今日赤門前で、
http://mutokyo.blog57.fc2.com/
という人たちが東大社研・人材フォーラムのアンケートに対して抗議をしていた。
アンケートの概要は
http://web.iss.u-tokyo.ac.jp/jinzai/output4.htm
ビラを見ると、主たる抗議の内容は、政府の派遣法改正法案は製造業務での登録型派遣は禁止する一方、常用型派遣は存続するものであるにもかかわらず、質問紙では「もし今後、労働者派遣法が改正されて製造業務で派遣社員として働くことができなくなったとしたら、あなたが失業する可能性はどの程度あると思いますか。」と(上記概要だと図表6)、製造業派遣を全面的に禁止する印象を与えるような聞き方をしており、登録型派遣を禁止し、常用型派遣に誘導することを意図している派遣法改正法案とは全く異なる内容についてこの質問は尋ねているとのこと。
佐藤博樹先生がそのあたりの区別を分かっていないはずはないので、何かしらの意図があって区別して聞かなかったのだと思う。
その意図は分からないが、ただ上記の質問文は「現在派遣社員として働いており、派遣法が改正されて、登録型派遣で働くことができなくなり、かつ常用型派遣にも切り替えられなかった場合」を聞いているようにとることはできる。その人たちの過半数が改正に反対しているということは、やはり見逃せないことだと思う。
そもそも、仮に登録型派遣は禁止し、常用型派遣を存続するという聞き方をして、賛成/反対の比率がそんなに変わったのだろうか? 上記概要の図表7の「禁止に反対する理由」で、約7割が「派遣を禁止しても、正社員などの雇用機会が増えないから」(太線引用者)と回答していることを見ると、常用型派遣に切り替えられるという見込みもあまり持っていないように思えるのだが。改正法案における派遣労働者の無期雇用への転換は派遣元企業の努力義務であるわけだし。また、上記の図表9と10に関しても、常用型と登録型の区別をしなかっただけで、これだけ失業の見込みの差が開くとは説明しがたい。
登録型派遣の禁止しさえすれば安定した雇用のパイが増えるとは限らないことを派遣労働者自身が感じているかもしれないにもかかわらず、この抗議はそれを隠蔽したいように見えてならない。今日の抗議に関わっていた労働組合は本当に派遣労働者の利益を代表しているのだろうか。

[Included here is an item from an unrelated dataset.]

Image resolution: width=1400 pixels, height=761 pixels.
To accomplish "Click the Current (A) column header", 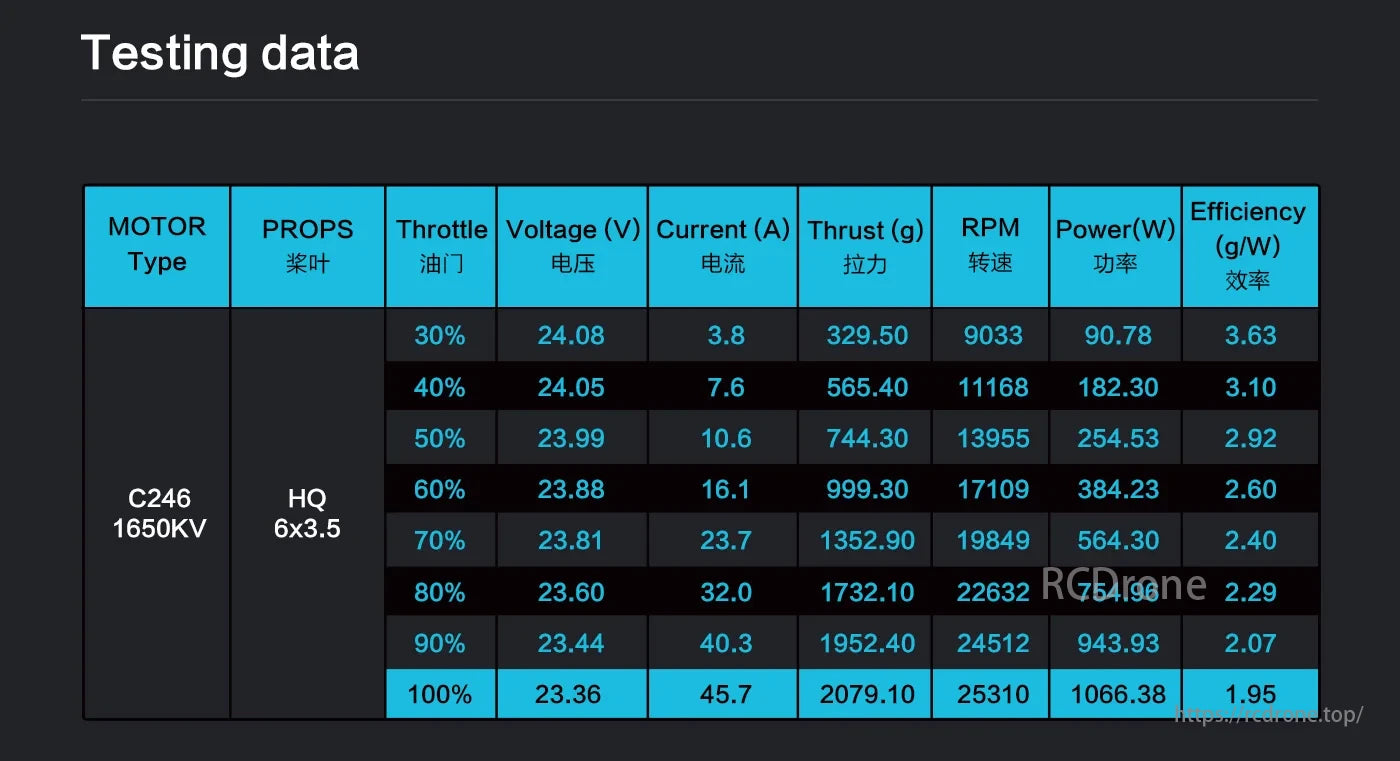I will click(x=723, y=245).
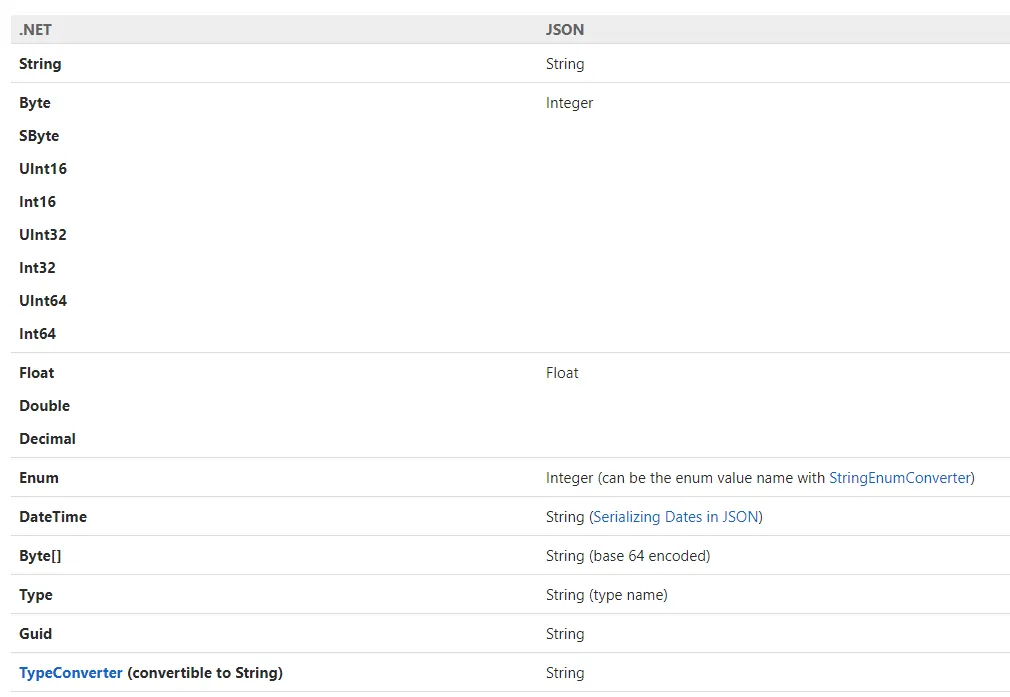Image resolution: width=1010 pixels, height=697 pixels.
Task: Select the Byte type entry
Action: pyautogui.click(x=35, y=103)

もう一つ。抗議のビラにおいて「中立的な調査結果ではない」という文面があるが、そもそも社会調査が中立的だというのが多くの人が持っている幻想だ。社会調査が調査主体の何らかの仮説を検証するために行うものであり、佐藤博樹先生は(というか多くの経済学者も)派遣法の改正に反対しているのだから、そうした観点からの設計がなされるのはある程度は当然。もちろんワーディングなどは細心の注意をもって設計されるべきだし、今回のアンケートはその点の問題があったのかもしれないけれども。